1.2 Theory Setting Up
Setting Up
Both Burp and ZAP are available for Windows, macOS, and any Linux distribution. Both are already installed on your PwnBox instance and can be accessed from the bottom dock or top bar menu. Both tools are pre-installed on common Penetration Testing Linux distributions like Parrot or Kali. We will cover the installation and setup process for Burp and Zap in this section which will be helpful if we want to install the tools on our own VM.
Burp Suite
If Burp is not pre-installed in our VM, we can start by downloading it from Burp's Download Page. Once downloaded, we can run the installer and follow the instructions, which vary from one operating system to another, but should be pretty straightforward. There are installers for Windows, Linux, and macOS.
Once installed, Burp can either be launched from the terminal by typing burpsuite, or from the application menu as previously mentioned. Another option is to download the JAR file (which can be used on all operating systems with a Java Runtime Environment (JRE) installed) from the above downloads page. We can run it with the following command line or by double-clicking it:
chaostudy@htb[/htb]$ java -jar </path/to/burpsuite.jar>[!NOTE]

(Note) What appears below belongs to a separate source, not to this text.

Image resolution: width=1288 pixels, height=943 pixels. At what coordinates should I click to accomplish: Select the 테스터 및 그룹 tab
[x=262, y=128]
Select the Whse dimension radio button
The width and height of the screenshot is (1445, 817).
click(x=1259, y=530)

Both Burp and ZAP rely on Java Runtime Environment to run, but this package should be included in the installer by default. If not, we can follow the instructions found on this page.
Once we start up Burp, we are prompted to create a new project. If we are running the community version, we would only be able to use temporary projects without the ability to save our progress and carry on later:
If we are using the pro/enterprise version, we will have the option to either start a new project or open an existing project.
We may need to save our progress if we were pentesting huge web applications or running an Active Web Scan. However, we may not need to save our progress and, in many cases, can start a temporary project every time.
So, let's select temporary project, and click continue. Once we do, we will be prompted to either use Burp Default Configurations, or to Load a Configuration File, and we'll choose the first option:
Once we start heavily utilizing Burp's features, we may want to customize our configurations and load them when starting Burp. For now, we can keep Use Burp Defaults, and Start Burp. Once all of this is done, we should be ready to start using Burp.
ZAP
We can download ZAP from its download page, choose the installer that fits our operating system, and follow the basic installation instructions to get it installed. ZAP can also be downloaded as a cross-platform JAR file and launched with the java -jar command or by double-clicking on it, similarly to Burp.
To get started with ZAP, we can launch it from the terminal with the zaproxy command or access it from the application menu like Burp. Once ZAP starts up, unlike the free version of Burp, we will be prompted to either create a new project or a temporary project. Let's use a temporary project by choosing no, as we will not be working on a big project that we will need to persist for several days:
After that, we will have ZAP running, and we can continue the proxy setup process, as we will discuss in the next section.
[!TIP]
If you prefer to use to a dark theme, you may do so in Burp by going to (Burp>Settings>User interface>Display) and selecting "dark" under (theme), and in ZAP by going to (Tools>Options>Display) and selecting "Flat Dark" in (Look and Feel).